L’agente Pendergast era disteso in una grande vasca giapponese ofuro costruita con legno hinoki: soltanto la testa e le strette spalle sbucavano dalla superficie d’acqua fumante. Flaconi di pillole e bottiglie di acqua minerale francese erano disposti in fila, come sentinelle, dietro di lui. Vederlo nudo la scioccò ancora di più: aveva il viso spaventosamente smunto e gli occhi chiari erano così cerchiati da sembrare neri. Una copia dei Quattro quartetti di T.S. Eliot era appoggiata sul bordo della vasca, accanto a un rasoio scintillante. La donna l’aveva visto affilarlo con aria assente, a volte per ore, nel bagno, finché la lama non brillava perfettamente. L’acqua era di un pallidissimo rosa: la ferita alla gamba probabilmente sanguinava ancora. Non aveva voluto curarla, nonostante lei l’avesse pregato più volte.
Gli porse un biglietto: Tenente D’Agosta.
Pendergast si limitò a guardarla.
La donna gli porse il telefono e mimò con le labbra una parola: «Dozo».
Lui continuò a non dire nulla.
«Dozo» sillabò la donna con maggiore enfasi.
Infine, lui le ordinò di attaccare il ricevitore alla parete. Lei obbedì, poi fece un passo indietro, con deferenza. Non poteva sentire, ma sapeva leggere il labiale alla perfezione. E non aveva intenzione di andarsene.

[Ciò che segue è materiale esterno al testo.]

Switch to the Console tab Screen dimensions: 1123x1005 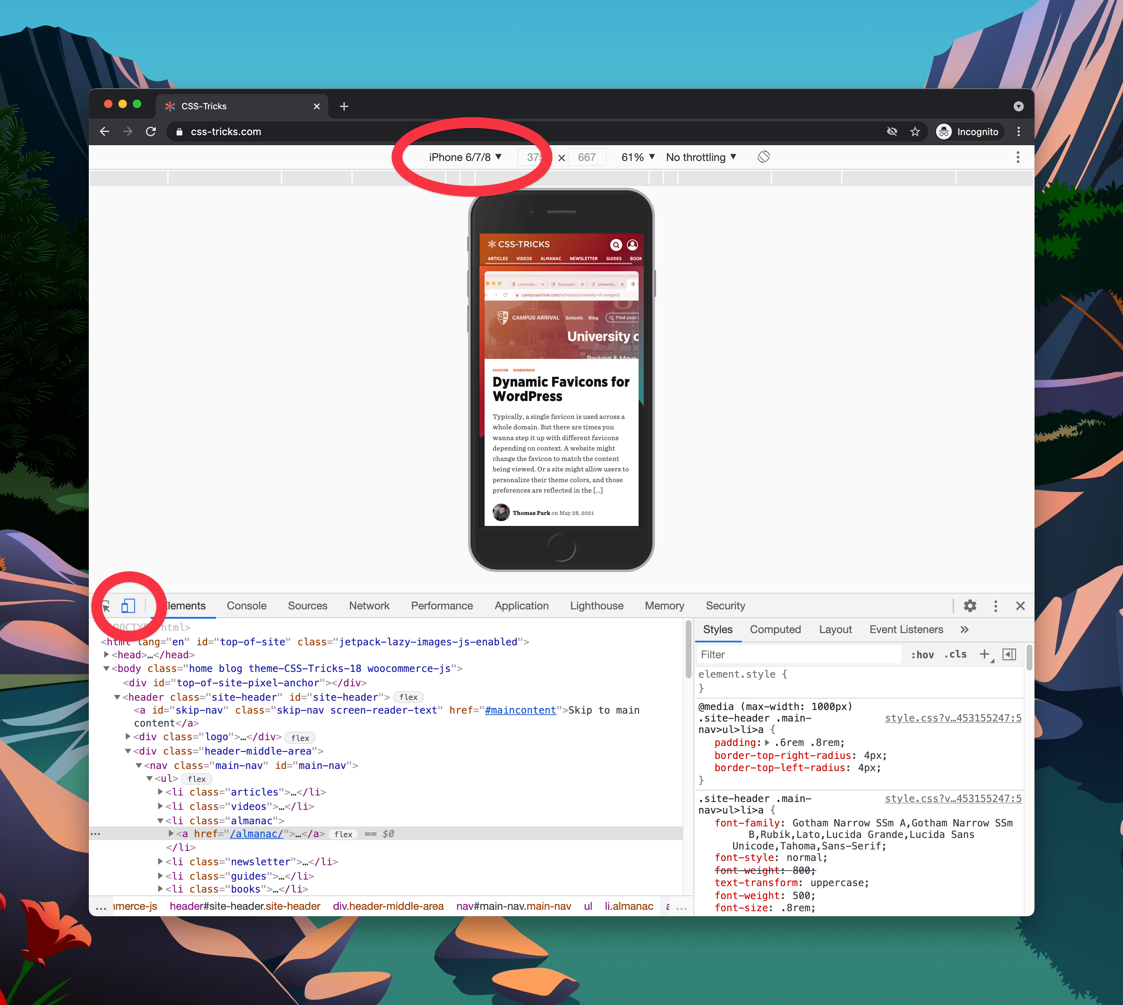click(246, 606)
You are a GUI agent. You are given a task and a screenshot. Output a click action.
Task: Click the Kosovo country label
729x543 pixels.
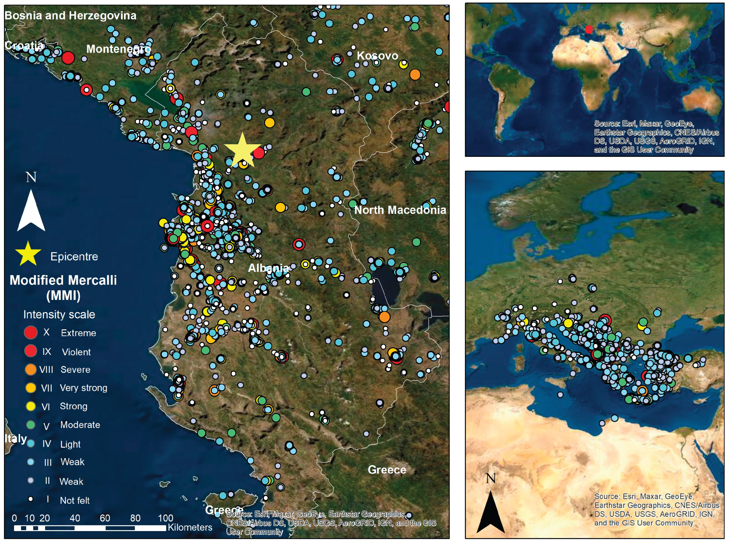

«Pronto?» esclamò la voce metallica e debole attraverso il vivavoce. «Pronto, Pendergast?»
«Vincent» rispose lui.
«Pendergast, Dio santo, dove sei finito? Sono giorni che provo a chiamarti!»
L’agente non rispose, limitandosi a reclinare la testa sul bordo della vasca.
«Cos’è successo? Dov’è Helen?»
«L’hanno uccisa» rispose Pendergast con una voce piatta, inespressiva, terribile.
«Cosa? Com’è possibile? Quando?»
«In Messico. L’ho seppellita. Nel deserto.»
Si udì un sussulto, poi un breve silenzio, prima che D’Agosta parlasse di nuovo. «Cristo santo. Cristo. Chi l’ha uccisa?»
«I nazisti. Un colpo al cuore. A bruciapelo.»
«Oh mio Dio, mi dispiace tanto. Davvero. Li… li hai presi?»
«Uno è riuscito a scappare.»
«D’accordo. Prenderemo quel bastardo. Lo sbatteremo in carcere…»
«Perché?»
«Cosa vuoi dire?»
L’agente Pendergast alzò lo sguardo verso la signorina Ishimura e con un lieve cenno dell’indice le chiese di riagganciare. La governante – che aveva osservato con attenzione le sue labbra durante il breve dialogo – avanzò esitando, premette il pulsante OFF, e indietreggiò sul pavimento di ardesia del bagno. Poi richiuse lo shoji, lasciando Pendergast di nuovo da solo.
Ora sapeva quale fosse il problema. Ma ciò non era di alcun aiuto. Proprio per niente.